We are less than two weeks into the new Congressional session and the Republicans are still trying to shove the Keystone pipeline down our throats, despite historic low gas prices that further call into question the merits of such an endeavor. Obama tried to encourage the Republicans to think large, and work with Democrats to improve American infrastructure as a whole, but it seems that the GOP is more indebted to its Super PACs than it is the American people.
The theme that resonated trough out Obama's SOTU address was that of "middle-class economics." He clearly wants to expand opportunities for the working class by increasing minimum wage, providing sick and maternity leave, offering better health, education and welfare benefits, and easing their tax burden. To do this he called for a tax increase on the rich and on capital gains, spread out over 10 years. It is an ambition plan, but one not likely to gain much traction in Congress. However, as John Cassidy notes, is sure to set the stage for the 2016 elections.

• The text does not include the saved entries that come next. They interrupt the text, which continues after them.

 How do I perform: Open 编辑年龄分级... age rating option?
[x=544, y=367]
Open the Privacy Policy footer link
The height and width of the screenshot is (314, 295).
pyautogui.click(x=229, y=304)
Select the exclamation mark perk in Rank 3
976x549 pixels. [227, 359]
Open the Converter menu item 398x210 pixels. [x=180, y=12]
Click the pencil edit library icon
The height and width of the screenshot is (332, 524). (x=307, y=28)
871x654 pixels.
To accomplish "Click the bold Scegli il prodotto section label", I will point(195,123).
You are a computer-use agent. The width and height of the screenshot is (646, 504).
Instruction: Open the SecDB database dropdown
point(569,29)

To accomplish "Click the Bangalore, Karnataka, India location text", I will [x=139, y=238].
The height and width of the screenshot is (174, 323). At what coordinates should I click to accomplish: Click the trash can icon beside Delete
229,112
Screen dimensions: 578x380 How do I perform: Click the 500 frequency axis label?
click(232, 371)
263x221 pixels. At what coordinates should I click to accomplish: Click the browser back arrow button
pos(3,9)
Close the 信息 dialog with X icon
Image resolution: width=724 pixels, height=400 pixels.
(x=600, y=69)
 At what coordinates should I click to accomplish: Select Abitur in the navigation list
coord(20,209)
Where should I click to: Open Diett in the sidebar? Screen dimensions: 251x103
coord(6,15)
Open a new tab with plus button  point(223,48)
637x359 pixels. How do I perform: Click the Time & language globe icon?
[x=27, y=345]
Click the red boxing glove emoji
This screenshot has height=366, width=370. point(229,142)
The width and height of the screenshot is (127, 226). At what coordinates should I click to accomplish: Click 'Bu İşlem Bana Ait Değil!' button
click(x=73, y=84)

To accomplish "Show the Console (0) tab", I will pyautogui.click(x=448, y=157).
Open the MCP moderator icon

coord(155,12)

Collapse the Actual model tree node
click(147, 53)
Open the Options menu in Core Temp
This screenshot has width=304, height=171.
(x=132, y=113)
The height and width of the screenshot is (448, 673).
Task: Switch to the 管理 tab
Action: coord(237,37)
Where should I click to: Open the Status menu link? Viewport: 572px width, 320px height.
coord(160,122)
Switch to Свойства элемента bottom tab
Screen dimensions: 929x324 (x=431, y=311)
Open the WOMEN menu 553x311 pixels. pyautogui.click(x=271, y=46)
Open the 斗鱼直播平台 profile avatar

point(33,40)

Obama knows all too well that the initiatives he outlined aren't likely to be heard by the Republican majority in Congress, but he went a long way in setting the narrative for the next election. Something the Democrats have failed to do in the recent past. In the meantime, he will continue to use his executive authority to carry out as much of his agenda as he can, to the chagrin of Republicans who now view him as an emperor-in-chief.
What struck me the most was the President's positive tone. He looked more comfortable in front of an audience than he has done in years. He even joked with his adversaries and got the last laugh. You get the sense of a President running the last lap of a grueling race and seeing a way to end his administration on a high note.